Perceptual Compression and Audio Forensics

Most digital-age or Internet-savvy people have probably beeen exposed to some form of perceptual audio compression by now, perhaps even unknowingly. These audio compression schemes, of which MP3 is one currently popular example, shrink audio files by impressive amounts. MP3, along with similar offerings from Apple (AAC), Microsoft (WMA), Sony (ATRAC), and others, are based on the subtleties of human psychoacoustics (i.e. audio perception). In simple terms, these perceptual compression schemes throw away anything that the average human couldn’t be expected to hear clearly. Unfortunately, at every place the compression algorithm ‘cuts out’ some sound it wants to discard, a bit of noise (from the resulting discontinuity) is left behind. Fortunately, these bits of noise can then be hidden using other psychoacoustic sleight-of-hand tricks. What is left at the end is an audio file that is not only very much smaller than the original but also sounds remarkably similar.
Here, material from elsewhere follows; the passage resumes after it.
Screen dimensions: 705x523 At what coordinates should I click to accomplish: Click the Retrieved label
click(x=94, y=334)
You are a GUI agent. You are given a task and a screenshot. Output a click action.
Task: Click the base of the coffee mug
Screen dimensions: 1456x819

The technical aspects aside, perceptual compression is a boon for users of portable media players - the file sizes are small (letting one carry lots of music on a small player) and the loss of acoustic detail and warmth isn't as obvious where one typically uses portable media players (e.g. on the train or while jogging). Of course, those who like their music - and still have their hearing left - have found out that run-of-the-mill MP3 music files don't sound so good when played over their hi-fi systems in the quieter environs of home. But I digress... [For more on better MP3 codecs for audiophiles, see this Wired article.]
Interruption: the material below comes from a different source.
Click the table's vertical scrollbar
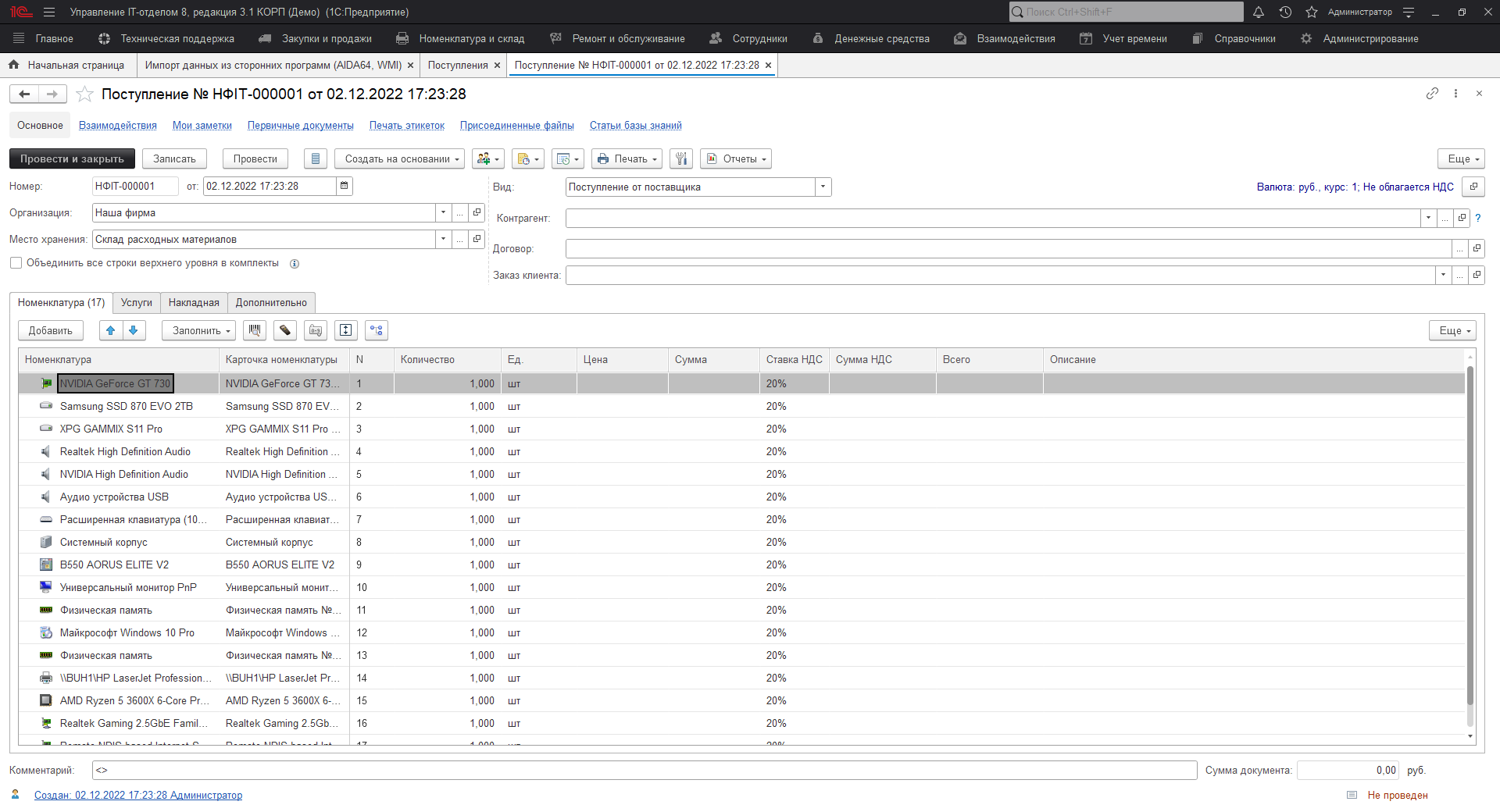This screenshot has width=1500, height=812. tap(1470, 547)
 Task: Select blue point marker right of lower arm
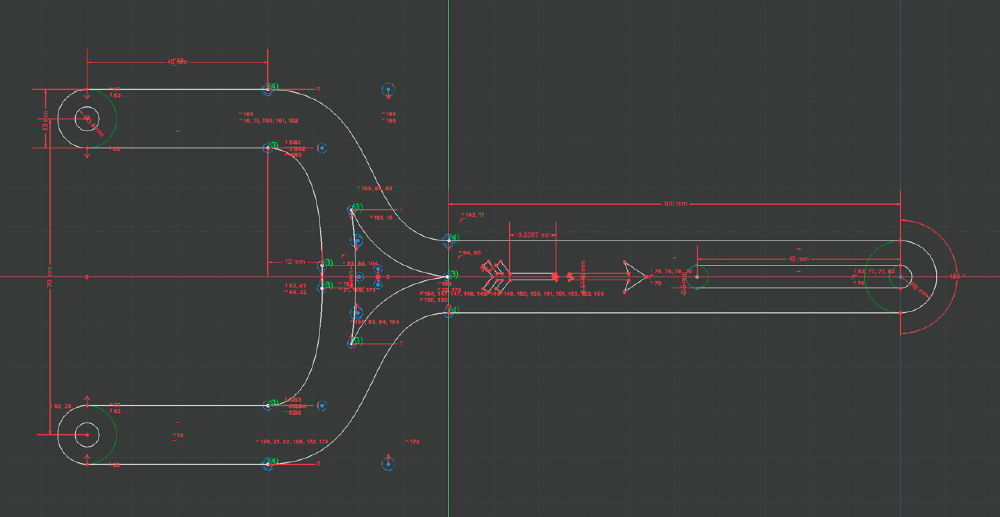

To get back on track, what is perfectly fine for compressing a professionally recorded, mixed, and mastered music album is not necessarily fine for storing evidentiary audio that may have to be forensically filtered. Why not? The short answer is that an audio recording that needs filtering needs it precisely because the speech is not loud and clear enough, there is masking noise, or both. Perceptual compression techniques work by throwing away the sounds that the average human doesn’t hear clearly anyway, so what gets removed? You guessed it – the speech. So, when the audio examiner removes the noise, there isn't much left there to be "revealed". At that point, MP3 and other such schemes change from boon into bane.

[Note: Expect additional posts on perceptual compression in the near future due to their prevalence.]

1 comment:

Keith said...

Well, I've learned a few hard lessons today about html, Microsoft Word, Blogger, and blogging... I ended up having to take down this post and then re-post it after editing the html by hand. Any experienced blogger reading this is probably thinking "sounds like a newbie error" or something of the sort - and they are right!